For symptomatic hips, serial radiographs and bone scintigraphy should be performed to exclude bone or joint disorders, or where disseminated bone disease is suspected. By contrast, bony metastases suggested from bone scintigraphy must be proven histologically because of the high frequency of false-positive results (3). For patients with normal plain bone radiographs and negative localizing findings, precise selection of the bone biopsy site, based on evidence of scintigraphic abnormality, is technically difficult, making further investigation more complex (4). Detection of changes in marrow signal intensity from MRI concurrent with normal random bone marrow studies has clinical implications for diagnosis of EMR in the proximal femur. For this patient, CT-guided bone biopsies of the femoral head helped establish the final diagnosis.
In this case, the “bone marrow edema pattern” of signal intensity changes on MRI (decreased on T1-weighted and increased on T2-weighted images) is a nonspecific finding that may be encountered with several disease entities, including osteomyelitis, osteonecrosis, transient osteoporosis, and infiltrative neoplasm (5). The difficulties in distinguishing between these entities early in the course of the disease, based on imaging studies alone, may create diagnostic pitfalls.

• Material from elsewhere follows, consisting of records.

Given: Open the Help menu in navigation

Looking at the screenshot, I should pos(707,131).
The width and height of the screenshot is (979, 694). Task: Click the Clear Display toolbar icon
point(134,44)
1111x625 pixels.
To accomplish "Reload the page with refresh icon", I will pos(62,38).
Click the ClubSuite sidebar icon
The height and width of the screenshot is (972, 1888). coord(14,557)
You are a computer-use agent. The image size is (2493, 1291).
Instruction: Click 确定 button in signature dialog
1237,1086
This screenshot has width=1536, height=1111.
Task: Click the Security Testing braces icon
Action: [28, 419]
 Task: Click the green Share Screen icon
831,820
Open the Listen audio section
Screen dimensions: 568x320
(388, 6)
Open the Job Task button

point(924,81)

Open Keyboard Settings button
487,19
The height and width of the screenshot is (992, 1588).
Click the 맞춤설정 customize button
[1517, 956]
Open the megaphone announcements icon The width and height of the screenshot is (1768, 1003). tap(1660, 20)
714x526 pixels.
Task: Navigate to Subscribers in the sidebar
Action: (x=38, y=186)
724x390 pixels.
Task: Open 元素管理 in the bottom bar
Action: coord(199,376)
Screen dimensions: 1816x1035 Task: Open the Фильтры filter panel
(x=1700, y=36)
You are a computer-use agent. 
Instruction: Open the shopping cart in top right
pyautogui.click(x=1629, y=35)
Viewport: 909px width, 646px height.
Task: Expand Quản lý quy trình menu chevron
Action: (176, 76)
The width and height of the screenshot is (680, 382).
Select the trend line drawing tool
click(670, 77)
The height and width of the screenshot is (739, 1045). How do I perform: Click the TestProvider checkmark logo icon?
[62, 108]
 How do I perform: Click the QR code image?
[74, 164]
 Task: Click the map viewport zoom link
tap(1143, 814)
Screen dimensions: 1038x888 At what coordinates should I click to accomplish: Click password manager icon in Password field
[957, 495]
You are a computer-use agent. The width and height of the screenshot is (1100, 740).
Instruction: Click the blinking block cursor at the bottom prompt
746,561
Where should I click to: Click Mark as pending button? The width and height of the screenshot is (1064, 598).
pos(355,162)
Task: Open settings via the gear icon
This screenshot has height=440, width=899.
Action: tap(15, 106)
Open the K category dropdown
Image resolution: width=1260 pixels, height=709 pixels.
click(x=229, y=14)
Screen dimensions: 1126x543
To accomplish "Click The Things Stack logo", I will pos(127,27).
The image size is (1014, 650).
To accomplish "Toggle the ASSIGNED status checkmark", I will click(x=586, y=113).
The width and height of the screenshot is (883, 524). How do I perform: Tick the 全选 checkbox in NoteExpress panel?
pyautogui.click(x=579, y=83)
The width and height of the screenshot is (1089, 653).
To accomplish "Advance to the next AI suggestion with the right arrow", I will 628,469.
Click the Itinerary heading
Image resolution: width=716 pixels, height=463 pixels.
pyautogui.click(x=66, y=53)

Individuals at risk for neoplastic infiltration of the proximal femur should be candidates for MRI and histologic examination of the femoral head.
Of several methods that have been described to evaluate donor and recipient cells after BMT, identification of specific polymorphic markers is the most promising. We implemented an improved method for this donor, with recipient cell analysis post-BMT using STR detection with fluorescent primers. Clearly, this does not exclude local leukemic recurrence. Roberts et al. (6) have reported that molecular signs of residual leukemia may persist up to 35 months after the cessation of chemotherapy in children with ALL in remission, suggesting that eradication of all leukemia cells may not be a prerequisite for cure.
Philadelphia chromosome positivity represents a significant adverse risk factor for childhood ALL that has not been abrogated by intensive chemotherapy (7). For our case, the karyotype of the malignant clone was hyperdiploid and Ph+ with a breakpoint in the minor breakpoint cluster region of the BCR gene, which indicated those originating in a lymphoid committed progenitor cell would be less chemoresistant (8,9). Leukemic patients who relapse after BMT may not necessarily be refractory to additional reinduction chemotherapy (10). It has been reported that EMR is better treated by systemic chemotherapy than by DLI (11,12). Furthermore, the Seattle group has detailed patient outcome after matched or mismatched allogeneic or syngeneic BMT (13). Remissions were more likely to be achieved for patients who relapsed more than 1 year after BMT compared with those who relapsed relatively early (<100 days after BMT; 65% vs. 7%, respectively).
This report provides evidence that extramedullary presentation of the hip may herald systemic leukemic disease. RT-PCR assay can identify the risk-stratifying translocation before overt hematologic relapse, offering a window of opportunity for preemptive therapy of molecular relapse.